Everybody has heard it before. The question is asked, 'How do you eat an elephant?" By now everybody also knows the answer which is "one piece at a time'. In other words, even something that seems impossible becomes simple if we just tackle it one piece at a time.
When you decide that you need to begin prepping for an uncertain future it can also take on the feeling of facing that elephant. It can seem overwhelming and deciding where to start can be both confusing and scary because you want to be as prepped as possible but you KNOW you can't do it all at once. At that point, its time to realize that just like with the elephant, you will handle it one piece at a time.
Yes, there are websites galore, tons of good advice and new things to learn about every aspect of prepping. With unlimited financing and a lifetime to prepare It would be a cinch. The problem is that most of us have budgets, jobs, families and lives to live which interfere with devoting every dime and moment of time to prepping. It can become discouraging when we are faced with the NEED to do something but a mountain of "elephant" to chew.
My suggestion is to focus on one or two pieces at a time and depending on what it is either learn it, practice it, buy it or store it. I don't expect anyone to learn to grow, can, dehydrate, ferment, salt, smoke, pickle, forage, cook, bake, filter, purify and infuse all in one lesson! It takes time and practice to do anything well. It takes research to figure it out and practice to be able to actually do it. Nobody, myself included, does it all at once. I have spent years researching, learning and practicing.
Don't get me wrong. There is indeed one great big elephant in the room and it needs to be taken care of as efficiently and quickly as possible BUT don't become so overwhelmed that you also become paralyzed. Do it like every prepper before you has done, one bite at a time. Yes, I spent years learning and practicing and it may seem like you can't catch up but when I started it wasn't as easy to find the information. There wasn't a prepper community on the Internet to help or if there was, I wasn't aware of it. The books were fewer and the help was nonexistent. People didn't "get it" Or me when I was starting out in this lifestyle.
Thankfully, new preppers have all kinds of help and information available now. That doesn't mean that its easier to learn but it makes the researching quicker and support so much better. The actual work is still the same though and unfortunately the time to prepare, in my opinion, is shorter. No matter how you look at it, whether you started years ago or just last week that elephant still has to be tackled.

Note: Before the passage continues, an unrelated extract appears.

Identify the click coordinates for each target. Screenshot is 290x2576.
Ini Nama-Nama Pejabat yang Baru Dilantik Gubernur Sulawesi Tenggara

So, pick something you need to do and begin doing it. Pick something you need to store and begin storing it. Pick something you need to learn and begin learning it. When that something is done or in progress then move on to something else. Eventually, you will find that the elephant is smaller and smaller. Your prepping, whether it is supplies or skills will naturally be larger and larger. Before you know it you will have gotten rid of that elephant in the room. You will be more secure and more prepared. You may even be ready to open the door and let in a whole new animal that needs taking care of. Hopefully, if its a dragon you will be well prepared to slay it.